Even amid the truly serious money flowing into climate tech and sustainable infrastructure, the $2 billion infusion disclosed by Generate Capital earlier this week is truly stratospheric. Especially considering that over the past seven years, it raised a total of $1.4 billion in equity.
The new money will go toward sustainable infrastructure projects, particularly those addressing systemic investments related to energy, waste, water and transportation — although agriculture and smart cities are a growing area of interest, Generate CEO and co-founder Scott Jacobs told me earlier this week.
"We will not get to the scale that we need, given the scale of the problem, if we rely on government funding or altruism," he said.
Generate — co-founded by Jigar Shah, now director of the Department of Energy loan program — touts an "infrastructure as a service" approach, under which it helps corporations and communities invest in climate tech over time, decreasing the capital expenditures typically associated with these projects.
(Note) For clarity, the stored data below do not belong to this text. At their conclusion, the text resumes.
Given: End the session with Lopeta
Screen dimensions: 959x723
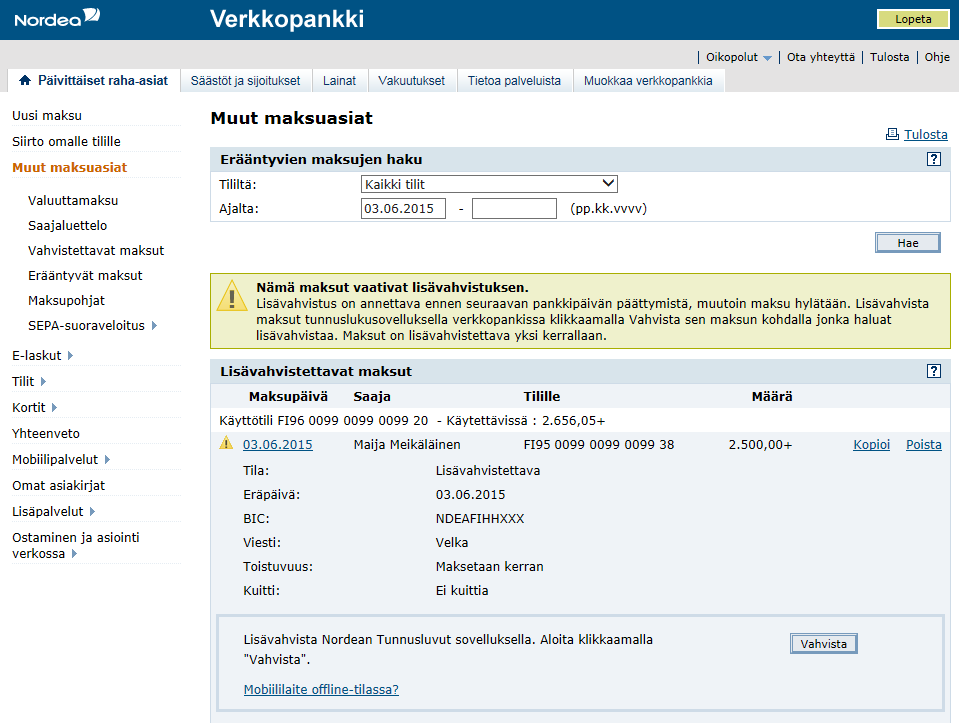Looking at the screenshot, I should (912, 19).
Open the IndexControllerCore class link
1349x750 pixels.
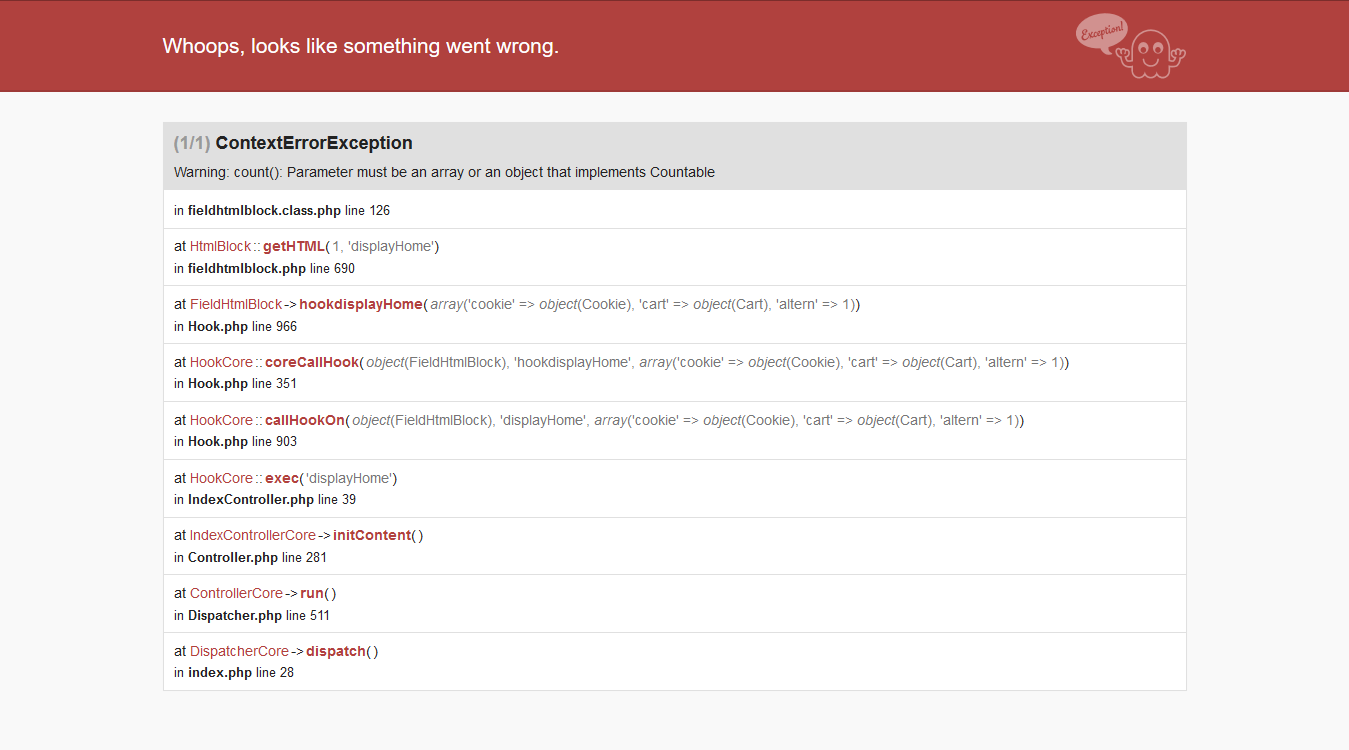[252, 536]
So, for example, a company seeking to invest in on-site clean energy might work with Generate to deploy community solar projects or a city might work with the firm to address its wastewater processing needs.
It offers a variety of financial models, from debt to equity, which differentiates it from other investment firms in the climate tech space, according to Jacobs.
We will not get to the scale that we need, given the scale of the problem, if we rely on government funding or altruism.
"In infrastructure, stakeholder alignment is extremely challenging when you consider all of the various needs customers, communities, investors, regulators, suppliers and developers have," said Helena Olin, head of infrastructure and real assets at Swedish national pension fund AP2, one of Generate’s investors.
The new equity round was led by the San Francisco-based firm’s existing institutional investors AustralianSuper and QIC but also included new money from Harbert Management Corporation, Aware Super and CBRE Caledon. Generate’s backers hail from Australia, Canada, Europe and the U.S.
Over its lifetime, Generate has built a portfolio of sustainable infrastructure assets that are worth more than $2 billion, and it officially counts more than 1,000 corporate, municipal, academic and nonprofit customers. (Unofficially, it has way more than that.) Existing projects such as the 23 community solar projects it’s building with Starbucks or the zero-emissions forklifts it’s deploying for Walmart or the organic waste management systems it’s building with Storm Fisher could prevent more than 43 million metric tons of CO2 emissions from entering the atmosphere, according to Generate’s press release about the funding.
While energy accounts for about half of Generate’s existing asset base (followed by transport and water/waste), water will be a particularly important area of focus in the future, Jacobs acknowledged. The difficulty is that few market-based mechanisms for pricing water exist today, Jacobs said, making it challenging to make the financial case for some projects.
"In general, climate change is certainly having an effect on the way that water comes down to the earth and gets collected," he noted. "... There is quite a bit of opportunity."
Speaking of big funding aspirations, you should also keep your eyes on growth equity firm General Atlantic, which last week formed a venture called BeyondNetZero to focus on climate tech for a range of applications including energy efficiency, resource conservation, emissions management and decarbonization of industrial processes and supply chains. The company is raising $4 billion to address these segments, according to a report by Axios.